Today, a leading candidate to be Timothy Geithner's deputy at the Department of the Treasury withdrew his name from consideration. Another leading candidate, that is. We don't even know the identities of potential candidates for 18 of 20 major open Treasury positions. What's going on? The official word from the administration is that these potential nominees had "vetting problems." That obscures, I believe, what's really happening. A vetting problem implies some deep secret or shame, like having a second family in Nebraska. But the reality is that, in a lot of cases, the potential nominee decides that the requirements foisted upon them by the vetting process are just too much to bear. Remember, a lot of these nominees are upper middle class folks, and they've seen their retirement accounts dwindle. They have families, send their kids to private schools, and have some equity in their homes. They, like everyone else, have reason to worry about having a solid financial nest-egg. Anything that would rock the boat...anything that could hurt their families....would be something they'd think twice before agreeing to go through. The standards, especially for Treasury officials, are incredibly high -- maybe too high.
For example: nominees are required to give their vetters a receipt for every charitable deduction they've claimed in recent years.... This is tripping up people who've claimed lots of deductions. Nominees have been asked, in some cases, to divest themselves of large parts of their financial portfolios. Spouses have been asked to leave jobs and unwind partnerships.
Speaking of conflicts, for general purposes, it's hard to think of a stock or bond or fund that wouldn't present a conflict for a Treasury official; that's why Treasury is experiencing this problem acutely.
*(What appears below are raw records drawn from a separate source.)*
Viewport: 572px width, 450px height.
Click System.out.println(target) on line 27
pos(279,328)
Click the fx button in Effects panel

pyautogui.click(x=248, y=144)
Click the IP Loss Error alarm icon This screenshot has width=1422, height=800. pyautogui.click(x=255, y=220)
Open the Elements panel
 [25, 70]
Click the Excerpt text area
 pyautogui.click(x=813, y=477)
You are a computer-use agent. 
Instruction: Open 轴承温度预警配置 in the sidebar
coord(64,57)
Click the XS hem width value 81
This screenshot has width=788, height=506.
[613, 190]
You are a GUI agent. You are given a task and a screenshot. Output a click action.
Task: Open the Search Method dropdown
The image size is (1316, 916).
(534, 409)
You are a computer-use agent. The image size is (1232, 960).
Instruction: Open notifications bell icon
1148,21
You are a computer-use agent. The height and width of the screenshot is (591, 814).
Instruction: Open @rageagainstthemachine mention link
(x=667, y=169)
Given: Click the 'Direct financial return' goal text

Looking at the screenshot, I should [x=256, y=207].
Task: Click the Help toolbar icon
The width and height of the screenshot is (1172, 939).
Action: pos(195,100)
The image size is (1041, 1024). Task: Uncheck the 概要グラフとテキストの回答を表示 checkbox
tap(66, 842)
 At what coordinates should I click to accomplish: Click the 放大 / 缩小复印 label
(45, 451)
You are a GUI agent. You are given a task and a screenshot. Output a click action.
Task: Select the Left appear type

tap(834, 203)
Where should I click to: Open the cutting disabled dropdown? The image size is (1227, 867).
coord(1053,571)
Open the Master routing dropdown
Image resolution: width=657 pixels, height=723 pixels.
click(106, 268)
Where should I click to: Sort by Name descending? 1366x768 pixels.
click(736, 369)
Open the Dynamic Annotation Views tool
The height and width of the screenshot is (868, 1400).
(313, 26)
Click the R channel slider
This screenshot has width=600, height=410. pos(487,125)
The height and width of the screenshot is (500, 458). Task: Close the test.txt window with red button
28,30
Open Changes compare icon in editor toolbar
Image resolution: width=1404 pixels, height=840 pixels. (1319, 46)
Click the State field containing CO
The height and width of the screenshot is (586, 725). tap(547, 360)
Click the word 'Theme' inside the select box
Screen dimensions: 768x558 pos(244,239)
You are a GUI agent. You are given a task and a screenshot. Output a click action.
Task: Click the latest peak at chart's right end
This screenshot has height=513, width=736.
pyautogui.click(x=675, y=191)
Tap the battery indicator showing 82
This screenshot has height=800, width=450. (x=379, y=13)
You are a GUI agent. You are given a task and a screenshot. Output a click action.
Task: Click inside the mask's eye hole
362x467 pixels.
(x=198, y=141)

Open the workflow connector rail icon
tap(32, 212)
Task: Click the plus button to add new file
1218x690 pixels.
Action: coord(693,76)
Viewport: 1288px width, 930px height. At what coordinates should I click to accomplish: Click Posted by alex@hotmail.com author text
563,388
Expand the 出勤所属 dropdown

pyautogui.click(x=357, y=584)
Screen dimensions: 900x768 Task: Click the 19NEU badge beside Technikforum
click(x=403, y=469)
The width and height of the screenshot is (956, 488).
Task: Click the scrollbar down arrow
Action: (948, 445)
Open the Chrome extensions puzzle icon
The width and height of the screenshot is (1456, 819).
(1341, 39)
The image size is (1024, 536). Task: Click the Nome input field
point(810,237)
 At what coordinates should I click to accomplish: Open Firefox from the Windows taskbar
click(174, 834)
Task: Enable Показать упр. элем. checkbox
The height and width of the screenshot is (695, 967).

Another factor to consider: there are several different vetting teams... the administration's, the confirming Senate committee's, and the departments' own ethics teams. They have different (stricter than before) standards... and sometimes the standards conflict.
In short, it's the process -- which is much stricter -- that's tripping up a lot of these folks. They just don't want to give up control over their financial decisions, especially during an economic crisis.